◆ Selected extract ◆
━━━━━━━━━━━━━━━━

As I mentioned yesterday, Viropharma's compound Picovir (pleconaril) was turned down unanimously by an FDA panel. This could be the end for an interesting compound that's been kicking around for many years, going back to the days (1990 or so) when Sterling-Winthrop still existed as a drug company.
Kodak took over Sterling in 1988, looking to get into the high-margin drug industry (they already had a chemicals business, the Eastman side of things.) As it turned out, you couldn't have paid a gang of saboteurs to do a worse job running Sterling, and the whole deal was a costly disaster that lasted some six years. The pieces of Sterling were sold off (at a mighty loss) to the French firm Sanofi, among others. During the chaos, some of the Sterling people left to form Viropharma, negotiating with Sanofi for the rights to pleconaril.
It's an interesting compound, with a mechanism that (to my knowledge) isn't shared by any other antiviral candidate. It binds to a site on the surface of the virus, keeping it from infecting cells. Viropharma kept plugging away at it, trying it out for meningitis and respiratory infections, but without notable success.
The last couple of years were a particularly wild ride. If you go back and look at the stock chart, you can see a huge run-up, followed by an equally hair-frizzing decline. What happened was some media reports in December of 1999 convinced various clueless investors that VPHM had, yes, the cure for the common cold. That was indeed what Viropharma had started trying pleconaril against, the meningitis data having proven unimpressive. The compound was far from a miracle cure.
But try telling that to the notorious stock promoter Tokyo Joe. Remember Joe? Viropharma stock was one of his calls during this period, and his people piled into it hugely, followed by a swarm of tag-along momentum players. They had a real fiesta for a while there, but NASDAQ was in all-fiesta mode back then, anyway.
Momentum investing means, of course, buying stocks just because other people are buying them. It's the Bigger-Fool theory in action, and it's always struck me as similar to the way some jackrabbits dart in front of 18-wheel trucks. (This is coming from someone who shorted Imclone at what turned out to be their low point, so I'm no stranger to risk.) In this case, the 18-wheeler appeared in the form of new clinical data showing that pleconaril wasn't particularly effective against colds, which led to the roll-off-the-table section of the stock chart.
I'm happy to say that I was short VPHM when that happened. Of course, I'd shorted them at about 50 and promptly watched the stock jump like it had been hit with a cattle prod, right up over 100, and mighty quickly, too. Swallowing hard, I shorted some more. I just couldn't see the drug working that well based on the clinical data the company had already shown. Meanwhile, Tokyo Joe's people on the stock message boards were already making VPHM out to be the next Pfizer. That's a quote from some guy - another table-pounder kept going on about how you'd have liked to have bought into penicillin in 1940, wouldn't you? Right? Here's the chance of a lifetime, again! Some other maniac saw the compound as basically the savior of the human race. Then the bad news hit. I'd like to have a videotape of me trying to dial my broker right after I saw the stock quote that morning (down 43 5/8 or something like that.) I kept missing the buttons on my phone; it took three tries before I successfully dialed my broker to take my profits.

━━━━━━━━━━━━━━━━

◆ Information provided ◆
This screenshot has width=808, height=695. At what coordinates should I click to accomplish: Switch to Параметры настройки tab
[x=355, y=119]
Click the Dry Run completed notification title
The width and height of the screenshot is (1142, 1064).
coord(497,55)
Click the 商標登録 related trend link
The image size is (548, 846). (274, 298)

━━━━━━━━━━━━━━━━

◆ Problem to work on ◆
Decide whether each statement agrees with the text about pleconaril, answering yes or no and quoting the deciding words: 1. Kodak took over Sterling in 1988. 2. Pleconaril acts inside infected cells to block the virus. 3. The writer reached the broker on the first attempt. The records are separate material, unrelated to the text about pleconaril.

◆ Solution to this exercise ◆
1. Yes: "Kodak took over Sterling in 1988"
2. No: "It binds to a site on the surface of the virus, keeping it from infecting cells."
3. No: "it took three tries before I successfully dialed my broker to take my profits."